Investors in Exchange Traded Products transacted 96 units valued at N215,654.78 last week in six deals compared with a total of 6,540 units valued at N23,650.70 transacted the preceding week in five deals.
Also, the bonds market recorded 17,761 units of Federal Government Bonds valued at N20.361 million exchanged in five deals compared with a total of 274 units valued at N280,932.14 transacted the previous week in seven deals
Top price gainers and losers
Meanwhile, 38 equities appreciated in price during the week, lower than 39 equities in the previous week, while 29 depreciated, higher than 19 in the previous week.
Cornerstone Insurance Plc led the price gainers with 30 per cent, trailed by Livestock Feeds Plc with 28.2 per cent, while Stanbic IBTC Holdings Plc went up by 22.4 per cent.
The Chief Executive, Stanbic IBTC Holdings Plc, Mr. Yinka Sanni ecently assured stakeholders that the group remained strong, stable, sustainable in its operations and would continue to deliver long value.
Stanbic IBTC Holdings Plc posted a profit of N36 billion for the half-year which ended June 30, 2019 and rewarded shareholders with an interim dividend of N10.2 billion at 100 kobo per share.
Speaking against the background of that performance and future plans Sanni said:“We remain committed to operating to the highest level of corporate governance standards while delivering sustainable long-term value to clients and other stakeholders through world-class innovative operations and our customer-centric approach.”
He said that the group’s achievements were an indication that its strategy was delivering on set goals and objectives, assuring stakeholders that the organisation would continue to invest in its people, processes, and its communities to ensure business sustainability.

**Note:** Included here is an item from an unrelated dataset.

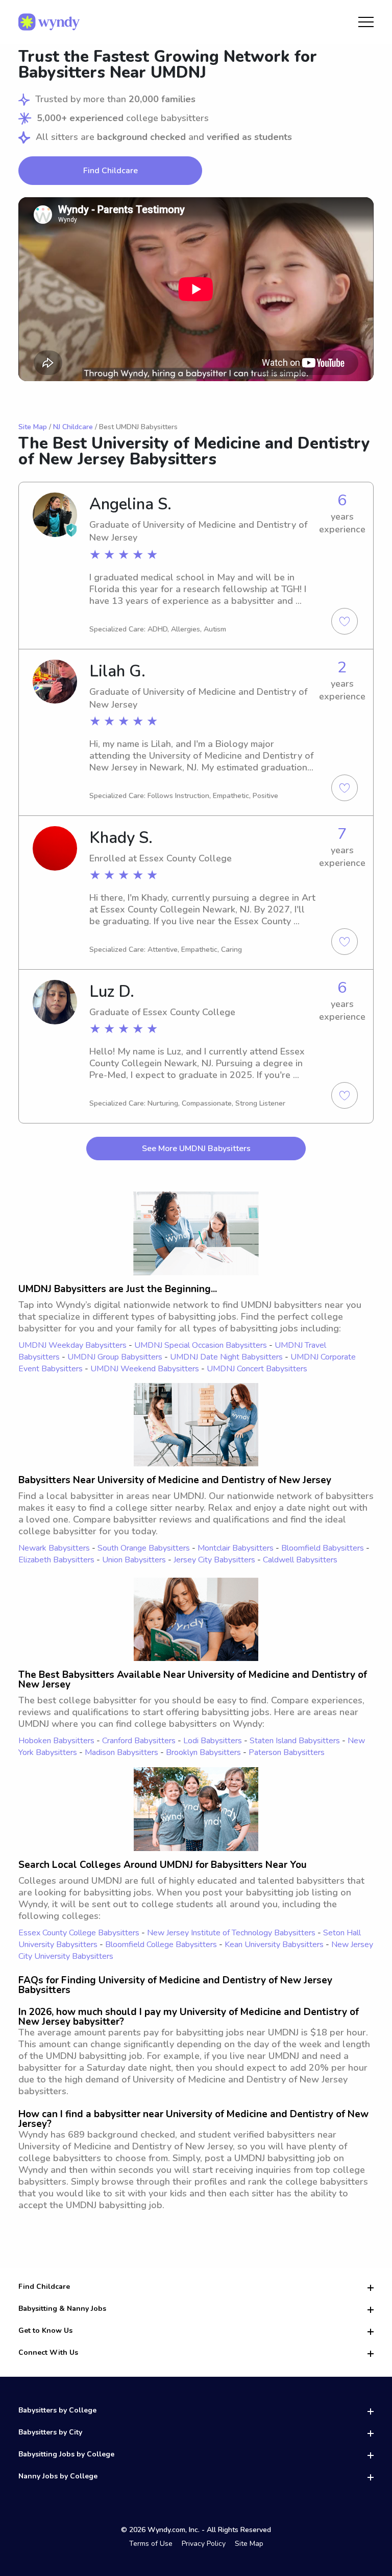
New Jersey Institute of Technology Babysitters (231, 1932)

According to him, in 30 years, Stanbic IBTC has built a culture of excellence in providing its clients with innovative financial products and services as well as contributing to the attainment of the developmental aspirations of the country.
“Stanbic IBTC has grown steadily from its early days as a merchant bank to a leading end-to-end financial services provider in the countrytoday, with a balance sheet size close to N2 trillion and a market capitalisation valued at approximately N500 billion in December 2018,” Sanni said.
He explained that the bank, in a clear demonstration of its confidence in Nigeria, facilitated a staggering $589.84 million capital inflow into the country during the second quarter of this year.
Meanwhile, NEM Insurance Plc chalked up 20.7 per cent, while UAC of Nigeria Plc went up 19.7 per cent. PZ Cussons Nigeria Plc gained 19.4 per cent, while Dangote Sugar Refinery Plc and Okomu Oil Palm Plc garnered 15.1 per cent and 13.5 per cent respectively. Jaiz Bank Plc and Linkage Assurance Plc appreciated by 13.1 per cent and 12 per cent respectively.
Conversely, Airtel Africa Plc led the price losers’ table with 19 per cent, followed by Champion Breweries Plc with 11.5 per cent. Portland Paints & Products Nigeria Plc shed 9.7 per cent, just as NCR Nigeria Plc went down by 9.0 per cent. Associated Bus Company Plc, Chams Plc and Sterling Bank Plc depreciated by 8.3 per cent, 7.6 per cent and 7.2 per cent in that order.
RT Briscoe Nigeria Plc went down by 6.9 per cent, while The Initiates Plc and LASACO Assurance Plc lost 6.6 per cent apiece among others.